EXCERPT PROVIDED |
----

Public Sector's Persistent Shortcomings: Why India Relies On Foreign Partnerships For Precision Munitions Like HAMMER

Bharat Electronics Limited (BEL) and France's Safran Electronics & Defence have forged a 50:50 joint venture to manufacture guidance kits for the HAMMER precision-guided weapon system in India. This partnership, approved by BEL's board on 15 February 2026, establishes a Centre of Excellence in Pune for production, maintenance, and repair, primarily serving the Indian Air Force and Navy.
Signed on 24 November 2025 in New Delhi, this 50:50 partnership aims to localise production, supply, and maintenance of these air-to-ground weapons for the Indian Air Force and Navy, with indigenisation levels targeting up to 60 per cent over time.
India's pursuit of indigenous equivalents through DRDO and BEL highlights persistent gaps, despite decades of experience in missiles like Prithvi, Akash, and BrahMos. DRDO has developed glide bombs such as Gaurav (up to 100 km range, 1,000 kg) and TARA (INS/GPS with laser seeker, CEP under 3 m), alongside SAAW and others, yet none fully replicate HAMMER's modularity, propulsion, and multi-mode guidance versatility. These systems prioritise longer glides or specific seekers but lag in the agile, rocket-boosted precision bridging bombs and missiles.
The HAMMER system, known for its modular design and extended range, represents a leap in precision strike capabilities, yet India's public sector defence organisations, including DRDO and DPSUs like BEL, have struggled to independently develop analogous weapons despite decades of experience.
This JV underscores a broader pattern where foreign collaboration fills critical gaps in indigenous design and production, raising questions about the efficacy of India's public sector in high-technology weaponry.
India's public sector defence entities have amassed considerable experience since the 1950s, producing items from small arms to missiles like Akash and Prithvi, yet precision-guided munitions akin to HAMMER remain elusive without external aid.

----

SOURCE DATA |
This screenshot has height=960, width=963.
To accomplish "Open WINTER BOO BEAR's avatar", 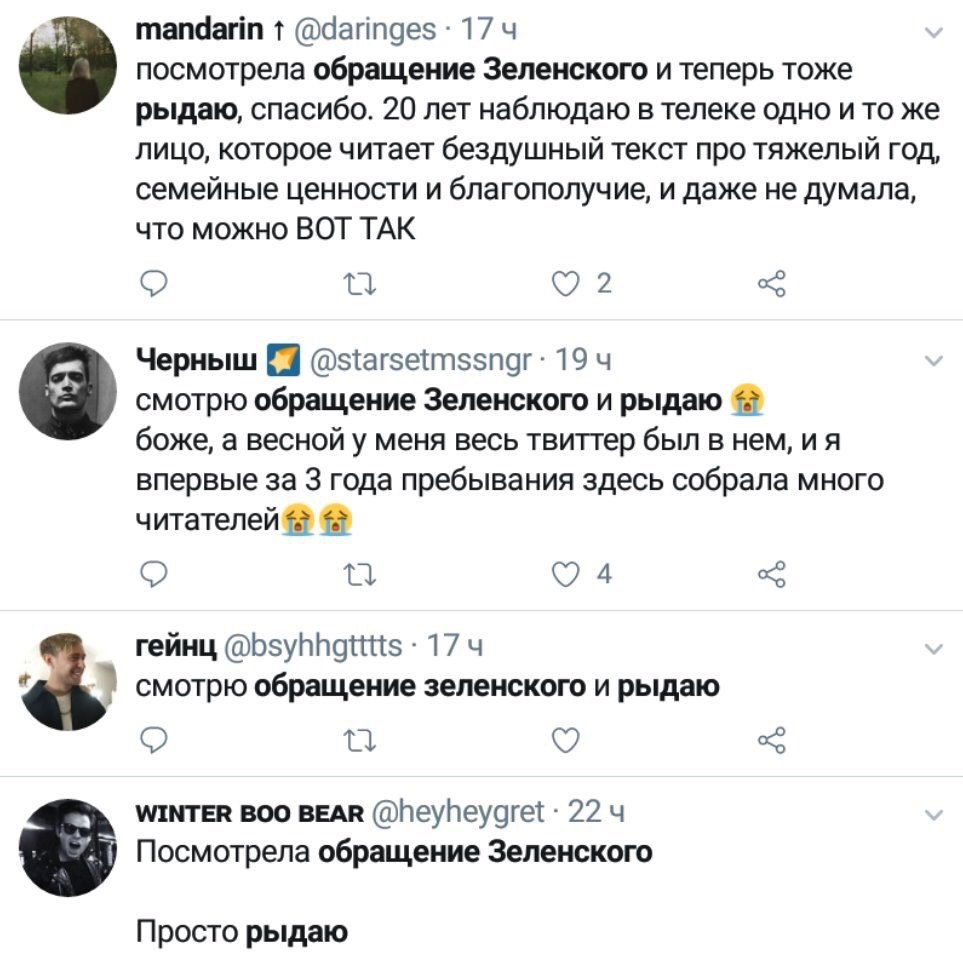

----

SET EXERCISE 1 |
According to the article on the HAMMER joint venture, in which city will the Centre of Excellence be set up?
SET EXERCISE 2 |
Extend the article on the HAMMER joint venture by writing what comes after its final paragraph.
The data above is separate from the article on the HAMMER joint venture.

EXERCISE ANSWER 1 |
Pune.

EXERCISE ANSWER 2 |
Projects such as the Multi-Calibre Individual Weapon System (MCAR) exemplify repeated failures, abandoned in favour of imported AK-203 rifles due to design inadequacies in accuracy and reliability.
Similarly, the Kaveri aero-engine for the TEJAS fighter faced insurmountable hurdles in materials and expertise, forcing reliance on foreign engines and delaying timelines.
Systemic issues abound, starting with protectionism within DRDO, which has long monopolised development, resisting private sector or international integration until recent reforms. A 2023 committee recommended DRDO overhaul, but by 2025, implementation stalled amid internal opposition, perpetuating inefficiencies across nine Navratna DPSUs.
Technical complexities exacerbate these woes; integrating radar, seekers, and propulsion for precision weapons demands expertise that India's public sector labs often lack, as seen in Akash missile's modest range and reliability issues.
System integration remains a perennial challenge, with early Akash tests revealing radar inaccuracies and performance shortfalls against modern benchmarks like the S-400.
Ballistic Missile Defence Phase-II struggles with hypersonic targets, highlighting deficiencies in advanced seekers and platform stability for sea-based systems. Import dependency compounds this; critical components like high-temperature alloys, avionics, and metallurgy-grade steels are sourced abroad, undermining self-reliance and exposing supply chains to disruptions.
India's metallurgy base remains weak, necessitating imports for military-spec materials, a bottleneck unchanged despite 'Atmanirbhar Bharat' initiatives.
Bureaucratic hurdles further impede progress, with protracted decision-making, funding delays, and frequent revisions to General Staff Qualitative Requirements (GSQR) misaligning projects with user needs. Armed forces' late involvement in design phases leads to ambitious specifications that exceed domestic technological maturity, resulting in cost overruns and timeline slippages.
Inadequate infrastructure plagues the sector, from insufficient testing ranges to a shortage of skilled manpower in niche areas like composite armour and aero-engines. DRDO's historical inward focus precluded meaningful foreign tie-ups, hampered by export controls and policy restrictions, even as private sector potential went untapped.
Reform efforts, including the 2024 committee report, face resistance from DRDO seniors, delaying structural changes needed for agility. Budgetary constraints allocate insufficient R&D funds relative to modernisation demands, with procurement delays averaging years due to procedural red tape.
Long gestation periods for defence projects—often decades—discourage innovation, as industry awaits uncertain outcomes amid shifting priorities.
Private sector exclusion until recent years stifled competition; firms like Tata and L&T now contribute, but public sector dominance lingers.
The HAMMER JV reflects strategic pragmatism, leveraging Safran's expertise in modular munitions while building BEL's assembly and testing capacities.
BEL assumes final integration responsibilities, phasing in local sub-assemblies, yet core design IP remains French, revealing public sector's developmental lag.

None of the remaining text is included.